UNSTUCK: I’d love to know a little bit more about Hugin. Also, how has fantastic fiction’s reputation gotten better as of late?
KARIN TIDBECK: Hugin was published between 1916-1920 and there were also a few very early SF writers: Claës Lundin, whose novel Oxygen och Aromasia was published in 1878, and later writers like Otto Witt (who went on to publish Hugin) and Vladimir Semitjov. Historically, a lot of fantastic fiction has come from authors who only occasionally ventured into the field, like Harry Martinson, Karin Boye, Selma Lagerlöf and P. C. Jersild. “Pure” writers of fantastic fiction like Sam J. Lundwall and Bertil Mårtensson started showing up in the fifties and sixties. Female writers were rare except in the YA fantasy field until fairly recently, but those who were active, like Astrid Lindgren and Inger Edelfeldt, towered above everybody else. Historically, the two most common themes have been dystopias and folkloric fantasy.
For the longest time, fantastic fiction wasn’t really “proper literature,” except when respected authors wrote the odd dystopia. (I’m not sure why Swedish authors write so many dystopias, but there you are. I just wrote one myself. It must be something in the water.) Fantastic fiction has hit the mainstream again, and gained some respect, partly through a bunch of very dedicated SF/F-friendly pop culture journalists but also through horror. John Ajvide Lindqvist, who wrote Let the Right One In, kind of paved the way for a new wave of horror and fantastic fiction. There’s so much exciting stuff happening at the moment, and things are really looking up.

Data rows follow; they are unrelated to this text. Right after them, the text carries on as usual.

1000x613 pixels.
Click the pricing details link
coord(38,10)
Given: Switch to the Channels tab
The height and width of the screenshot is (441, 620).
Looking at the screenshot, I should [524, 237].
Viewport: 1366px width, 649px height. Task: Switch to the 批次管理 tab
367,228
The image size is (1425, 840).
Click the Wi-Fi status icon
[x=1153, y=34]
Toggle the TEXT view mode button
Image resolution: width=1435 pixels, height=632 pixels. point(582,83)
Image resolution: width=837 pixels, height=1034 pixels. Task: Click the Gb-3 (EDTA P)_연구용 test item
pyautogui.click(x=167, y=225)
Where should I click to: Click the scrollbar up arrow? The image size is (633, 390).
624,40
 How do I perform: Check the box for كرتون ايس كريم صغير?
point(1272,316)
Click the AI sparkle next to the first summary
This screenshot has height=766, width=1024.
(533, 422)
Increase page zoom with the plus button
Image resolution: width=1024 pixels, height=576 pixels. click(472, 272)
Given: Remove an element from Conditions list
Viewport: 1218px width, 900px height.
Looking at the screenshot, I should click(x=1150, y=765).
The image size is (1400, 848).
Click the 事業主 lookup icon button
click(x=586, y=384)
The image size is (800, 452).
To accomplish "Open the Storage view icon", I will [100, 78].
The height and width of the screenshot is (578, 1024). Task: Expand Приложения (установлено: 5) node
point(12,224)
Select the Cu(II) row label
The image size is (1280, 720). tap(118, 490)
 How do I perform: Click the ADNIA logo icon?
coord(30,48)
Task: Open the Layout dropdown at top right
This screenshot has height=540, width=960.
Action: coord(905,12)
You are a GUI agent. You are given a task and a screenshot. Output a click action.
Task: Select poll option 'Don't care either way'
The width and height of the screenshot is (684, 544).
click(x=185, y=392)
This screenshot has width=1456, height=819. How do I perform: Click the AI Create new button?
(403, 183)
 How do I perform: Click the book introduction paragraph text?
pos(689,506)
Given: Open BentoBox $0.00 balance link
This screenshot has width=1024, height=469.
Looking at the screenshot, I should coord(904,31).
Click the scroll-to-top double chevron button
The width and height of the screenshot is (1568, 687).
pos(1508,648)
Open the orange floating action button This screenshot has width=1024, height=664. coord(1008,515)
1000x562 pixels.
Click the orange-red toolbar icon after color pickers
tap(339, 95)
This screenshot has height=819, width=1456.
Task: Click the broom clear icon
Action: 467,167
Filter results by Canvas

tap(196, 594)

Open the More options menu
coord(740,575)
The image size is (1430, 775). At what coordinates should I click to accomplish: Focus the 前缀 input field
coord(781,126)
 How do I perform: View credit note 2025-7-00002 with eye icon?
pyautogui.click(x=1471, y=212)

UNSTUCK: What’s your experience of writing both in Swedish and in English? Do your stories play out differently?
KARIN TIDBECK: Huge subject. The two languages lend themselves to different moods and ways of presenting a story. I began to figure this out while attending the Clarion Writers’ Workshop in 2010; that's where I started really realizing what the differences are and how this works. It's hard to say what part of translating between the two languages is me and what's my cultural heritage, but my Swedish stories (if written in Swedish originally) tend to be more terse, and my English stories longer and with a more, hmm, florid prose. This doesn't apply to "Cloudberry Jam," but it seems to be a general trend. You do take on slightly different personalities depending on what language you're using.
UNSTUCK: I really enjoyed “Cloudberry Jam” and recently read the story “Jagannath”—or rather heard it read to me, through the Drabblecast. Something that I really enjoy about your work is that the shapes of things are so mysterious. In “Jagannath”: Rak and Mother, and in “Cloudberry Jam”: the baby. There's something really lovely about not being able to pin down their physicality.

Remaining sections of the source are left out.